Doc writes a letter to Alex, puts his apartment keys inside the envelope, and pins it to the wall of the diner. Walking down the street at sunrise, Val spots a church and goes inside to give a priest his confession. Afterward, they break into a tailor shop, where they try on suits. The two thugs who approached them the previous night at the club and are working for Claphands interrupt them, pestering Doc to kill Val. Doc and Val shoot and wound them both. They both put on new suits and prepare to face the reality of the situation.

Alex enters Doc's apartment and looks around. Doc calls her from a payphone and tells her that the sunrise paintings were inspired by her, and has her retrieve a shoebox full of cash that he saved for her future. He tells her that he loves her, but that she might not see him for a while. Doc and Val walk down the street; Doc cannot bring himself to kill Val, so they decide to kill Claphands. They open fire on his men and his warehouse; the villains return fire.

==Release==
The film premiered at the Chicago International Film Festival on October 12, 2012, and was shown at the Mill Valley Film Festival.

===Home media===
The film was released in the United States by Lionsgate Home Entertainment on DVD and Blu-ray on May 21, 2013.

==Reception==
On review aggregator Rotten Tomatoes, 37% of 104 critics gave the film a positive review, with an average rating of 5.1/10. The website's critics consensus reads: "Stand Up Guys largely wastes its talented cast in a resolutely mediocre comedy hampered by messy direction and a perfunctory script." Metacritic, which uses a weighted average, assigned the film a score of 41 out of 100, based on 32 critics, indicating "mixed or average" reviews.

Slant Magazine gave the film two-and-a-half stars out of four:

Watching Christopher Walken, Al Pacino, and Alan Arkin sitting in a diner, talking about the old days, produces a certain kind of frisson, a comforting familiarity that springs from their collective decades of on-screen myth-making.

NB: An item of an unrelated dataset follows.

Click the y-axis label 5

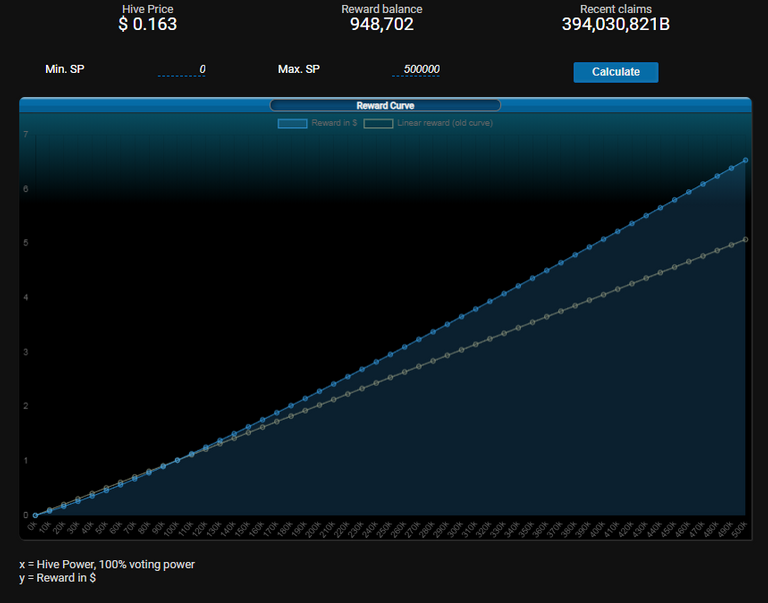pos(26,243)
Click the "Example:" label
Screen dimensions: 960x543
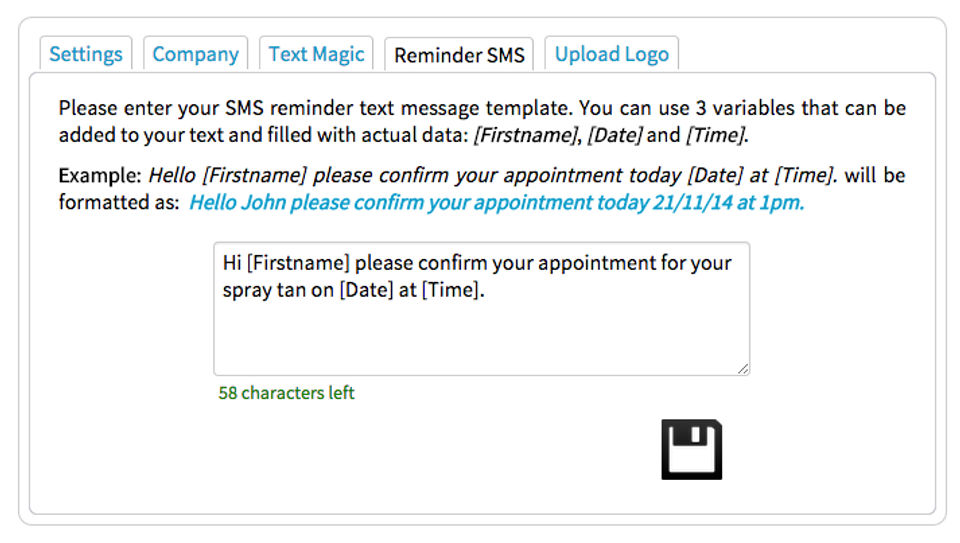tap(100, 176)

Conversely, though, there's a profound sense of despair that stems from seeing the man who played Michael Corleone lying on a hospital bed with a pup-tent erection, leering at his doctor in a scene that feels ripped from a sub-Apatow VOD knockoff. Your mileage with Stand Up Guys will depend on how much despair you're willing to endure in order to get to the worthwhile stuff—scenes in which the rookie filmmakers get out of the way and let the veteran actors play off of each other.

Owen Gleiberman gave the film a grade of B− (on a scale of A+ to F), and concluded:

Directing his first dramatic feature, Fisher Stevens does his best to give these gravel-voiced legends room to strut their stuff. But that's the problem: The movie is too much of a wide-eyed, ramshackle homage to '70s-acting-class indulgence. It needed much more shape and snap. Still, when Alan Arkin joins the party as a dying colleague, his antics—at least once he gets behind the wheel of a stolen car—give the film a fuel injection. Stand Up Guys reminds you that these three are still way too good to collapse into shticky self-parody, even when they're in a movie that's practically begging them to.

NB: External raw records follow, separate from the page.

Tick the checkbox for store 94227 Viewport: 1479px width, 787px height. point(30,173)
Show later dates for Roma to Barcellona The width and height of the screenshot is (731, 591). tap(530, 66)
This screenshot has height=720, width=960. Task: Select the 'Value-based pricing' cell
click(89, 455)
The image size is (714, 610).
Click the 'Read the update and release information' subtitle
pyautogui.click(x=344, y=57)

Roger Ebert of the Chicago Sun-Times enjoyed the film, giving it three-and-a-half stars out of four, saying, "Apart from any objective ranking of the actors, Walken is a spice in any screenplay, and in 'Stand Up Guys,' there's room for at least as much spice as goulash. Director Fisher Stevens begins with a permissive screenplay by Noah Haidle that exists in no particular city, for no particular reason other than to give the actors the pleasure of riffing through more or less standard set-pieces."

Mick LaSalle of the San Francisco Chronicle gave the film one of its most glowing reviews, saying that it contains the "best performance[s] in years" by both Pacino and Walken; as LaSalle puts it, the film is "difficult to talk about. Say it's a movie about old gangsters, and you immediately imagine the other person thinking, 'It's sentimental.' Mention a scene in which the old gangsters show up at a brothel, and a whole other set of cliches come to mind. But Stand Up Guys is different. It introduces standard movie tropes only to subvert them and broaden them and bring out their truth."

At the 70th Golden Globe Awards, the film was nominated for a Best Original Song for "Not Running Anymore" by Jon Bon Jovi.